- What this task involves -
In the records below, find each line holding the word "agent" and copy it.

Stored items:
== Segment start ==

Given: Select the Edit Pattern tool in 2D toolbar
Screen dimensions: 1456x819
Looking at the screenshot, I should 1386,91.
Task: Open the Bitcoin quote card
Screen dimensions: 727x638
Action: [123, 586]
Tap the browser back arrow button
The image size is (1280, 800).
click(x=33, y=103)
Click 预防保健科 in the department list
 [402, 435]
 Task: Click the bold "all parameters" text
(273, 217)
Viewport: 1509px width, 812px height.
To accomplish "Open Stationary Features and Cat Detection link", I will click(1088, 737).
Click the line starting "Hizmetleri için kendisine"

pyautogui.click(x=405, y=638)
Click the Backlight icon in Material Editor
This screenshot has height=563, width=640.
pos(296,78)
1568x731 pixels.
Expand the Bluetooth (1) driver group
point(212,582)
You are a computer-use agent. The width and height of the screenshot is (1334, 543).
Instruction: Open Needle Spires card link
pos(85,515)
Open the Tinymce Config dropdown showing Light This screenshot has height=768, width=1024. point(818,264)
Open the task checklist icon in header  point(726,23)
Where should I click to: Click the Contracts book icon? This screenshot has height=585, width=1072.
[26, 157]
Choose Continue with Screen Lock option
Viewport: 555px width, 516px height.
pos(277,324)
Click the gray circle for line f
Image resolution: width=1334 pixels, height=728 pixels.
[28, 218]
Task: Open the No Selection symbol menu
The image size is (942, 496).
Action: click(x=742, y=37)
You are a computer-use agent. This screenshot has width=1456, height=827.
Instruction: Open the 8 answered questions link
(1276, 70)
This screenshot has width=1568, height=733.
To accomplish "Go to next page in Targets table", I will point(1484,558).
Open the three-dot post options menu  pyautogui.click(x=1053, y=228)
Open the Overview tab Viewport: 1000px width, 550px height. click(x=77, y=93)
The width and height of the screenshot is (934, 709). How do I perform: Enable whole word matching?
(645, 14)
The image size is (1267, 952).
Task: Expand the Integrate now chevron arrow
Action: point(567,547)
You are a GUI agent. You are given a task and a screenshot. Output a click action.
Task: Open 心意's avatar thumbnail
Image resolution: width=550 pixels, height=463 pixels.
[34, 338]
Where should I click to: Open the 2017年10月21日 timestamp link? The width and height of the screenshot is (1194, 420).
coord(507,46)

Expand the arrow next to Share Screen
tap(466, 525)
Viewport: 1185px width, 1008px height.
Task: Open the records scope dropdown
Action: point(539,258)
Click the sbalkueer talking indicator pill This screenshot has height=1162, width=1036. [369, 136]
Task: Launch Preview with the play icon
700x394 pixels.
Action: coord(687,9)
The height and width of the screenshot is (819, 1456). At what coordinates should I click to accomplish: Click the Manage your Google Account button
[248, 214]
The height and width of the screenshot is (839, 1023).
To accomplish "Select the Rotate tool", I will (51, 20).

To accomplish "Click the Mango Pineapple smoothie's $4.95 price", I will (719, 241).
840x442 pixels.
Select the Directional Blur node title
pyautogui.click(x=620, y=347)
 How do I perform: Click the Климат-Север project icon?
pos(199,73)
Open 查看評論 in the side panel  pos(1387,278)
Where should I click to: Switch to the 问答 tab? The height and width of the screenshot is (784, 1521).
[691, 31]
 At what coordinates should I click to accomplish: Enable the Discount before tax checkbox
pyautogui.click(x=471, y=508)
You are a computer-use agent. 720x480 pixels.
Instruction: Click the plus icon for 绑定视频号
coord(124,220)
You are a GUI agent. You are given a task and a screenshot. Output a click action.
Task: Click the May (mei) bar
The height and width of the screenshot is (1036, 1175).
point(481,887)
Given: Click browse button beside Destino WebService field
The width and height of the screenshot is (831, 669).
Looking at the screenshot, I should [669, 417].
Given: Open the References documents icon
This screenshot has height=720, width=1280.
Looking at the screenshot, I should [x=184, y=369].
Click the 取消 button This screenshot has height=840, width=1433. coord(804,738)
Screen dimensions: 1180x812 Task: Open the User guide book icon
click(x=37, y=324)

== Segment end ==

- Result -
You are a computer-use agent. The width and height of the screenshot is (1334, 543).
You are a computer-use agent. This screenshot has width=1456, height=827.
You are a GUI agent. You are given a task and a screenshot. Output a click action.
You are a computer-use agent. 720x480 pixels.
You are a GUI agent. You are given a task and a screenshot. Output a click action.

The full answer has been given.